| Problem to work on |
Gather every line below that contains the word "width" and copy each one out.

| Dataset entries |
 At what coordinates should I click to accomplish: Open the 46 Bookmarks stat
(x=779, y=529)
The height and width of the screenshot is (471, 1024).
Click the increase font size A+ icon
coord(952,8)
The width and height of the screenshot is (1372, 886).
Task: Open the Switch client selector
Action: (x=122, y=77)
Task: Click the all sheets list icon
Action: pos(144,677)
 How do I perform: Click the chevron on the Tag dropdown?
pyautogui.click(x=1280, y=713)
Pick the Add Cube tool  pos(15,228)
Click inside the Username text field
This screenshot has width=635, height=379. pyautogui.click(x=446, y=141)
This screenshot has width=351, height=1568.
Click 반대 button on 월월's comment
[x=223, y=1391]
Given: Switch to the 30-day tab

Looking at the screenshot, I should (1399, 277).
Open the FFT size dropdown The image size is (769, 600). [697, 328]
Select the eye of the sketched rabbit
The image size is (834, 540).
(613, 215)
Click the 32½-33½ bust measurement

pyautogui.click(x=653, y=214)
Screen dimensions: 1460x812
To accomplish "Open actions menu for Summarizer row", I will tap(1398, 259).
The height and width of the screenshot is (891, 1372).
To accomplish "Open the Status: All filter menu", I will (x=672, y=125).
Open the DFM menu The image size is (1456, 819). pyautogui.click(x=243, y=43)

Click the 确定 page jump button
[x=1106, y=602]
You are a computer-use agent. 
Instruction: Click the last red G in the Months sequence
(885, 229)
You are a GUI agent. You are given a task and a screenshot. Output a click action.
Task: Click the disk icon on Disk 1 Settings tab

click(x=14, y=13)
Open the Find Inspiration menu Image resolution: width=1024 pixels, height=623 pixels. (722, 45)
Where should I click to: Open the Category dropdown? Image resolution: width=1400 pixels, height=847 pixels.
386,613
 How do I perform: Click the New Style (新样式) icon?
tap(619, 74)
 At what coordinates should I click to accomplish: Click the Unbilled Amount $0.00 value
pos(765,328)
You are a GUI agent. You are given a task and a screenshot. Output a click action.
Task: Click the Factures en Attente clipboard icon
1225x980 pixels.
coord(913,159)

| Exercise result |
The height and width of the screenshot is (471, 1024).
The width and height of the screenshot is (1372, 886).
This screenshot has width=635, height=379. pyautogui.click(x=446, y=141)
This screenshot has width=351, height=1568.
The height and width of the screenshot is (891, 1372).
Open the Find Inspiration menu Image resolution: width=1024 pixels, height=623 pixels. (722, 45)
Where should I click to: Open the Category dropdown? Image resolution: width=1400 pixels, height=847 pixels.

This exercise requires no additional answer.